Washington, D.C. (Feb. 22, 2016)—Today, Rep. Elijah E. Cummings, Ranking Member of the House Committee on Oversight and Government Reform, sent a letter to Chairman Jason Chaffetz requesting that he compel Michigan Governor Rick Snyder to produce documents relating to the Flint water crisis originally requested by Cummings and Rep. Brenda Lawrence in a letter on January 29, 2016—a request Snyder has completely ignored to date.

Cummings wrote that after speaking directly with Snyder, Chaffetz stated that one reason not to request documents from him is because he might claim executive privilege over his communications—directly contradicting commitments Snyder made in his State of the State address on January 19, 2016.

"Although I was not a part of your conversation with Governor Snyder," Cummings wrote, "any claim of executive privilege to withhold documents from Congress would be a surprising turn of events that directly contradicts the Governor's own promises of accountability to the people of Michigan."

"It is difficult to understand how Governor Snyder's public claims of accountability would be consistent with an assertion of executive privilege over the documents we requested last month," Cummings added. "Instead of withholding our request for documents based on the possibility that Governor Snyder may assert executive privilege, the Committee should make the request and allow the Governor to respond himself."

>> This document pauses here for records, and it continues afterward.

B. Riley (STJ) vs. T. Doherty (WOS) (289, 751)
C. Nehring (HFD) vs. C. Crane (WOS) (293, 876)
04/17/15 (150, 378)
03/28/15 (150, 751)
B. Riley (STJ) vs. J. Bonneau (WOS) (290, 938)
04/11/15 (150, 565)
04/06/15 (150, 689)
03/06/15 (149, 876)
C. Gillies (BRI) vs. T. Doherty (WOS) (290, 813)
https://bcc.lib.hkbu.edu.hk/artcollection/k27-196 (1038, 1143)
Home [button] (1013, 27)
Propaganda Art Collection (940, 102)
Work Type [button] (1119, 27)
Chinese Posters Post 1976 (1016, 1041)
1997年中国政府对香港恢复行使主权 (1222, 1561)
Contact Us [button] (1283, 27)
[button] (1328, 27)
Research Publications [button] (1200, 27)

Cummings also noted that Chaffetz previously sent sweeping document requests to the Democratic Governor of Oregon as part of the Committee's year-long investigation into that state's healthcare exchange under the Affordable Care Act, and the Governor's office has produced thousands of pages of emails and other documents in response.

"By declining to send any document request at all to Governor Snyder, the Committee is creating the perception of a double-standard in which it requests documents from a Democratic governor, but not from a Republican governor," Cummings wrote. "There is no legitimate basis for treating governors differently based on their political parties, and I believe the Committee should insist on the same level of compliance from the Republican Governor of Michigan that it has required of the Democratic Governor of Oregon."

Cummings also rejected claims that the Committee should not request documents from Snyder because his productions in response to public records requests have been sufficient. As Cummings wrote, "his document disclosures in response to FOIA and other requests have been only a selective subset of documents that he has chosen to release—not a comprehensive response to a request from Congress."

"[W]hen the Committee declines to send any document request to Governor Snyder, this inaction undermines our ability to investigate this crisis and creates an unfortunate and unnecessary perception of partisanship," Cummings wrote. "The Committee has never accepted this practice as an adequate standard of investigation, and we should not do so now. Governor Snyder and his staff are central figures in the decision-making process that led to the poisoning of Flint residents, and the Committee owes it to these residents to conduct a comprehensive and bipartisan investigation."